==== PROVIDED TEXT ====
# Some of the girls :)



## J-TRanch (Jan 31, 2014)

Heres a few pictures of some of the girls I have!


----------



## NyGoatMom (Jan 26, 2013)

Man, I envy those long ears and the one with the roman nose....something I wish I could get


----------



## J-TRanch (Jan 31, 2014)

Thank you! I've tried hard for them.


















They all have roman noses. The ones that don't are kids and overtime always get them. 














Owner/operator
J-T Ranch Dairy Goats
NW KS


----------



## NyGoatMom (Jan 26, 2013)

Nice!


----------



## toth boer goats (Jul 20, 2008)

Nice


----------



## ksalvagno (Oct 6, 2009)

Pretty girls!


----------



## J-TRanch (Jan 31, 2014)

Thank you!


----------



## Trickyroo (Sep 26, 2012)

Wow , what a gorgeous looking herd you have there 
Love all those colors !


----------



## J-TRanch (Jan 31, 2014)

Thank you Tricky!


----------



## Dayna (Aug 16, 2012)
==== DATA SECTION ====
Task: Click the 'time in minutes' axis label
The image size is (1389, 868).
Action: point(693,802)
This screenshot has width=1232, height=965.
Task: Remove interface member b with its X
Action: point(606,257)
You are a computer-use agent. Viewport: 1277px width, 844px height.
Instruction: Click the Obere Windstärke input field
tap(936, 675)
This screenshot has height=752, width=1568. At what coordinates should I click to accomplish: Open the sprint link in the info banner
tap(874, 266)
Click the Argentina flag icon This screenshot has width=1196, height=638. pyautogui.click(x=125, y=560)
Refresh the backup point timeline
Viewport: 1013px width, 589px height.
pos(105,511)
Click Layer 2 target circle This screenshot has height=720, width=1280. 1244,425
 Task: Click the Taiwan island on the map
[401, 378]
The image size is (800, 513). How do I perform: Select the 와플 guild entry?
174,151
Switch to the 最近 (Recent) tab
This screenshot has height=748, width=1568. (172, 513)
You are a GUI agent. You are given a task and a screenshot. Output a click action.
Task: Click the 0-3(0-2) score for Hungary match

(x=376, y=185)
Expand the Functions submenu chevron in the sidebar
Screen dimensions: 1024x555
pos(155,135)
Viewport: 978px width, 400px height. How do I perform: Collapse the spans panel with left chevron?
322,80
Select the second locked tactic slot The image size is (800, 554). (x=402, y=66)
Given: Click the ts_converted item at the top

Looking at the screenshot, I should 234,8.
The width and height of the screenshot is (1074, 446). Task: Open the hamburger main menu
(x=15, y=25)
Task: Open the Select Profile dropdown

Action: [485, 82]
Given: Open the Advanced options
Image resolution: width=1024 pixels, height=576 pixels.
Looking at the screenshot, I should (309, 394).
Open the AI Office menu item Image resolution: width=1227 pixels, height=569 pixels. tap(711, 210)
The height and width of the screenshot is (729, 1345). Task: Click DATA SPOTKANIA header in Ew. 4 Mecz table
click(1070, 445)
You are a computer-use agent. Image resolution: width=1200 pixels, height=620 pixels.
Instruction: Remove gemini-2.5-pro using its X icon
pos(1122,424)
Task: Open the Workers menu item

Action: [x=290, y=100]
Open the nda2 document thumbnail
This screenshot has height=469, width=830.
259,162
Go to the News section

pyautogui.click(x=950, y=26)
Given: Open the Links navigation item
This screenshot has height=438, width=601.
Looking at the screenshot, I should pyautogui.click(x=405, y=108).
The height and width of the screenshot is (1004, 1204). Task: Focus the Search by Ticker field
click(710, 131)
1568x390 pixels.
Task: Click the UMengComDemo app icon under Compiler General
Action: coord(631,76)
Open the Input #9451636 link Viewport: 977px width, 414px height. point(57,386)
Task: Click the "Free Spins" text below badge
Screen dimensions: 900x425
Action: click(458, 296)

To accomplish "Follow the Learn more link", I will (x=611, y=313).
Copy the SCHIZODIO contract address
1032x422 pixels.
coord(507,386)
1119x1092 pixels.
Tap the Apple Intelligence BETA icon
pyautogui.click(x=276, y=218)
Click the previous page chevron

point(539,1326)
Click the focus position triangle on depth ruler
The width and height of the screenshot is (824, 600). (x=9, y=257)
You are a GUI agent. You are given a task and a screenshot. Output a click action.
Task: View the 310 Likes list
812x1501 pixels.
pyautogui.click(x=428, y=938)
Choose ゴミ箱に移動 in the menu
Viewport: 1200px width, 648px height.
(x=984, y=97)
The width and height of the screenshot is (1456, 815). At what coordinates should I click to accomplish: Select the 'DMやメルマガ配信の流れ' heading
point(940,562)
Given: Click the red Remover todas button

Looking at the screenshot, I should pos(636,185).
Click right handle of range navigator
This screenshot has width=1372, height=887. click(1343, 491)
====
DIRECTIVES -
A – Decide whether each statement below agrees with the goat forum thread, and support each yes or no with the thread's deciding words, quoted exactly. (i) NyGoatMom says she envies the long ears. (ii) J-TRanch says the kids already have roman noses. (iii) Trickyroo comments on the colors of the herd.
B – Extend the goat forum thread from its last line.
These data entries were taken from a separate source and are not part of the goat thread.

FINAL RESULTS -
A –
(i) Yes: "Man, I envy those long ears and the one with the roman nose"
(ii) No: "The ones that don't are kids and overtime always get them."
(iii) Yes: "Love all those colors !"

B –
In pic 5 and 6 I really like that silvery one! Is that the same goat? So pretty, I've always wanted a silver goat. I might end up purchasing one someday. Yours is really beautiful!


----------



## J-TRanch (Jan 31, 2014)

Dayna said:


> In pic 5 and 6 I really like that silvery one! Is that the same goat? So pretty, I've always wanted a silver goat. I might end up purchasing one someday. Yours is really beautiful!


Yes! It is! Thank you!














Owner/operator
J-T Ranch Dairy Goats
NW KS


----------



## J-TRanch (Jan 31, 2014)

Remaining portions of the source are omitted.